It’s one of the most iconic PSAs for a certain breed of millennial who was downloading free movies and music in the mid-2000s. The anti-piracy ad “You Wouldn’t Steal a Car” is seared into countless brains for its goofy music, its silly message and its distinctive style. But what if that style itself was pirated? That’s the claim being made by folks on social media who have done a bit of digging.
The TV ad, which is available on YouTube, premiered in 2004 and if you haven’t seen it in a while, it’s worth taking a stroll down memory lane.
The ad featured animated graphics that read things like “you wouldn’t steal a car,” and “you wouldn’t steal a handbag,” and “you wouldn’t steal a television,” all displayed in a unique font. Then we get to the real message of the ad, with the message “you wouldn’t steal a DVD” eventually followed up with “downloading pirated films is stealing.”
The font is so unique that the PSA is often parodied in a way that you can instantly spot, and it shows up as a meme on social media all the time.
As Torrent Freak points out, the font in the PSA appears to be FF Confidential, created by Just Van Rossum in 1992. And people have long assumed that the people behind the ad used that font.
But online sleuths have recently discovered by looking at the old campaign materials that the font actually used was called XBAND Rough. It looks exactly like FF Confidential because it was illegally cloned from that typeface, but XBAND Rough was free. And thus, it was a pirated version of a font that people had to pay for.
“Naturally, it would be hilarious if the anti-piracy campaign actually turned out to have used this pirated font, so I went sleuthing and quickly found a PDF from the campaign site with the font embedded,” social media user @rib explained.
Torrent Freak confirmed the font in the campaign materials is XBAND Rough, but there is still the possibility that the font used in the TV ads themselves were a licensed version, bought and paid for.
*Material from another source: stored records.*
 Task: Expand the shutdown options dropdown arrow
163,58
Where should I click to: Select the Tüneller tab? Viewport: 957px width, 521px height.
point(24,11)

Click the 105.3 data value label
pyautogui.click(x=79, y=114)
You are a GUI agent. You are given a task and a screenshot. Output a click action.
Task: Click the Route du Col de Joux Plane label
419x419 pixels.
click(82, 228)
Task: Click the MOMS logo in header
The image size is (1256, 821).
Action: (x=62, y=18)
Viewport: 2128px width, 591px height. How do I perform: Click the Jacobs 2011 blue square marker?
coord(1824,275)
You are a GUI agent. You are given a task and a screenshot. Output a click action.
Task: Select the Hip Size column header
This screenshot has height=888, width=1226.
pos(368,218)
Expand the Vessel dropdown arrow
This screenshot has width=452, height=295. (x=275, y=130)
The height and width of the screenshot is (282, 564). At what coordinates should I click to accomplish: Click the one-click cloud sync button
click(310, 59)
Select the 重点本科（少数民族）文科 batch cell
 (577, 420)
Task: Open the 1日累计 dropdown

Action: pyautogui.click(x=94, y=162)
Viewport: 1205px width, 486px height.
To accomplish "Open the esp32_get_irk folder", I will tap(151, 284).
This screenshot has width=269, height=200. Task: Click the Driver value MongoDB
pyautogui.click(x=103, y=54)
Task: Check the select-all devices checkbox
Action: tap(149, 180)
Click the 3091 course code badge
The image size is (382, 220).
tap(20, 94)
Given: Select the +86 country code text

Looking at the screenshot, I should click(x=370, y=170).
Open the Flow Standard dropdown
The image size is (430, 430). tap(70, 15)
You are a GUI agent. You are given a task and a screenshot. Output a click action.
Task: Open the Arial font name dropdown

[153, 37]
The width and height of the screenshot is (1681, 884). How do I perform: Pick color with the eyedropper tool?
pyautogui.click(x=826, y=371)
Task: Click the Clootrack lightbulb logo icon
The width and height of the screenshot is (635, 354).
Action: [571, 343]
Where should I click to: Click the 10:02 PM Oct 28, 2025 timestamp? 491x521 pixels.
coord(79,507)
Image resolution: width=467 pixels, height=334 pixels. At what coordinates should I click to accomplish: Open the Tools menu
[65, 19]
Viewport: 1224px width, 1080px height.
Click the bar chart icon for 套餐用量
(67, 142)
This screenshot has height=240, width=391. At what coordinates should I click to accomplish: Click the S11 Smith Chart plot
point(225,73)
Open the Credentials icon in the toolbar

There’s no way to check on that, unfortunately.
But the simple fact that the campaign materials—PDFs available on the Internet Archive’s Wayback Machine since the website is no longer active— were definitely using a pirated font is pretty funny by itself.
Torrent Freak even talked to the font’s creator, who didn’t know if the font used in the commercial was licensed but found the situation “hilarious.”